Our guide Fernando, who also happens to be the local leader of the Mormon church, has had the opportunity to visit cities all over the U.S., including Salt Lake City, Las Vegas, Chicago, New York and Miami. His travels have also taken him to Peru. Something that he said struck him in Peru was the high density of people and the large measure of poverty he saw. There, he said, poverty can lead to hunger. In Manihi, he said, even if you are poor, you can live off the land and sea with very little money at all.
A person can catch lobster in the shallows of the lagoon at night, fish just outside the pass, eat clams, and pick coconuts for vitamins and hydration, and eat greens from a certain salad weed that grows on the motus (individual islands that comprise an atoll). More than others on the atoll, you may suffer from a lack of electricity or abundance of fresh water, but these challenges affect even the well-heeled to some extent.

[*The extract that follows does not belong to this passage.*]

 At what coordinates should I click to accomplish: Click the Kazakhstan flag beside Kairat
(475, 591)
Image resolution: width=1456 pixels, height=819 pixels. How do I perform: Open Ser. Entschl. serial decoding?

There is no power generation station on Manihi, or on many of the other Tuamotus atolls. For power, the locals use means generated by natural forces. Xavier, the retired French navy man who lives on Manihi and runs the region’s Sailmail (SSB radio email) station, has 3 sources of power for his home and radio station:
- Solar panels with a tracking device, allowing the panels to follow the sun as it moves across the sky
- Wind generation, from a sailboat-style wind generator mounted on a high pole in his yard
- Hydroelectric power, generated with a water wheel situated in the channel between his motu and his next-door neighbor’s. The current averages about 6 kts at max tidal flow.

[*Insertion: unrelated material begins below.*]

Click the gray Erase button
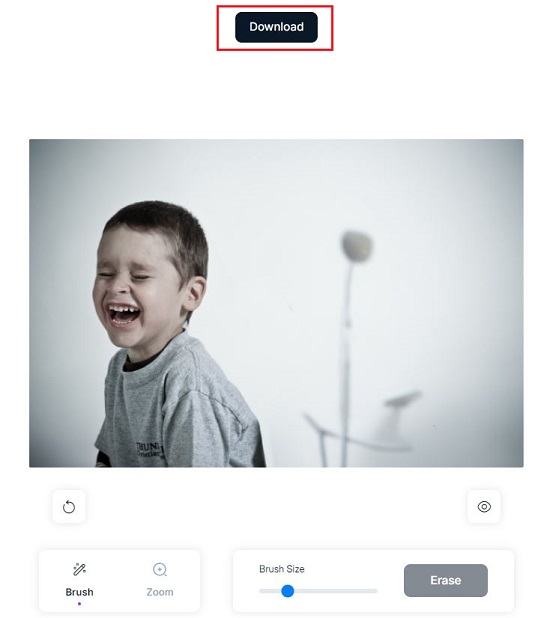The width and height of the screenshot is (550, 618). [446, 580]
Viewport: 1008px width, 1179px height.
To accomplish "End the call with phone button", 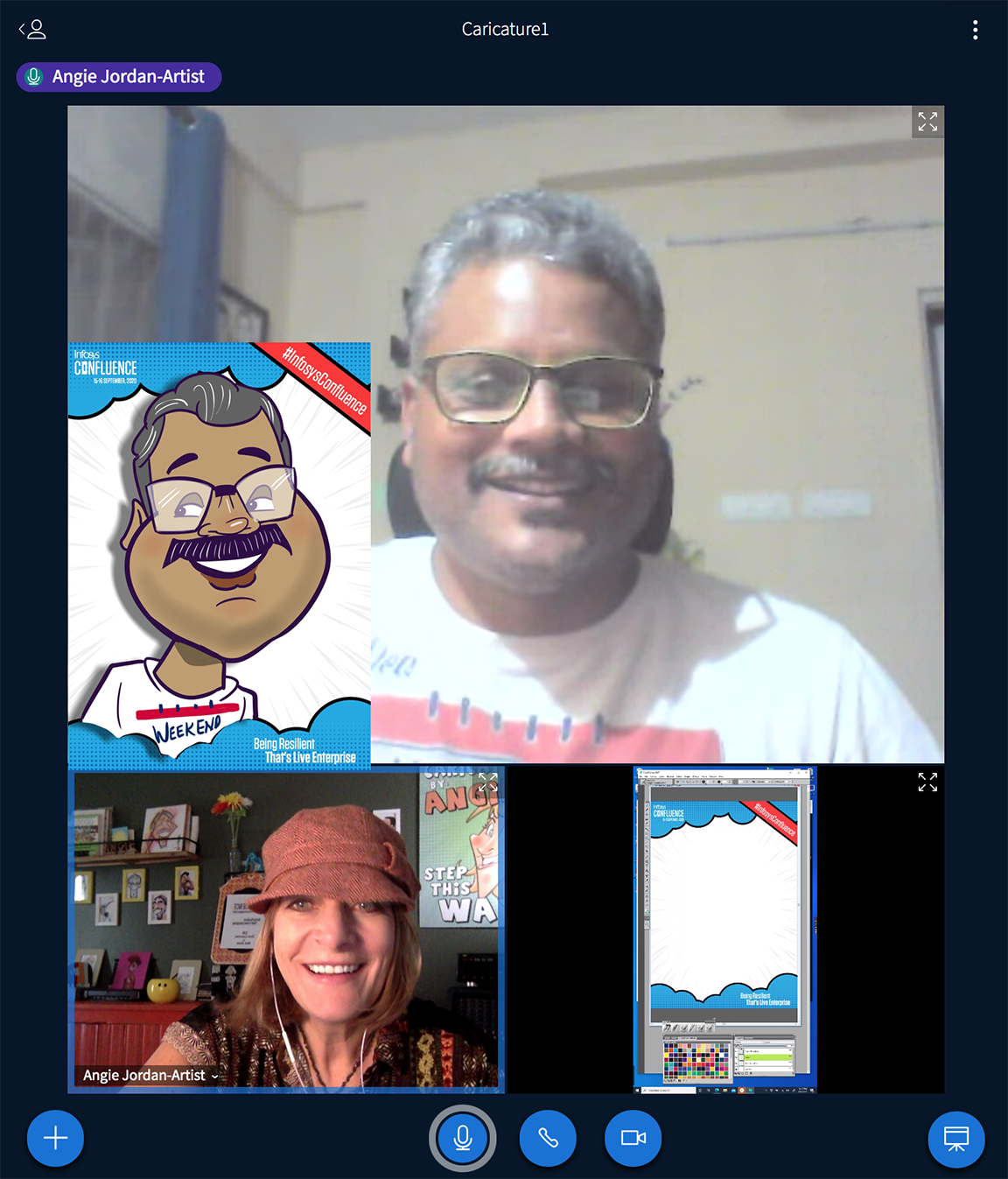I will click(x=548, y=1138).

The power from these three sources is stored in a rack of deep-cycle gel batteries inside his Sailmail building.
Xavier is pretty well-outfitted for power no matter the circumstances, but your general Manihian appears to depend more completely on basic solar panels, mounted in the yard or on the roof, which do a swift business on the atoll. Fernando’s son is the island’s solar technician, and yesterday afternoon we saw Fernando’s boat loaded to the gunwales with panels being serviced.
Depending on the weather, many Tuamotans may be subject to more or less power availability in their homes. The key power drains appear to be refrigeration for fresh foodstuffs and light. No one that we could see, including the $600/night hotel with villas on stilts above the lagoon, had air conditioning. We found that the wifi hot spot broadcast by the hotel would die nightly, and then come back to life around 9:30-10 every morning. We finally concluded it must be run on solar-powered batteries, but who knows? Gas is $10 a gallon here, and we don’t expect that diesel is any better. Generators weren’t something we saw.
Another consideration for life on an atoll is fresh water. There are no natural sources on the island, so residents build houses with corrugated metal (or heavy-duty roofing cloth) roofs, with gutters run so that all the runoff is stored inside cisterns in the yard. Conservation is a part of daily life. An extended drought such as the once we saw in the Caribbean would lead to washing in the lagoon and possibly even depending on coconuts for water, as John on Kijro mentioned doing while he was stationed in the South Pacific with the Peace Corps.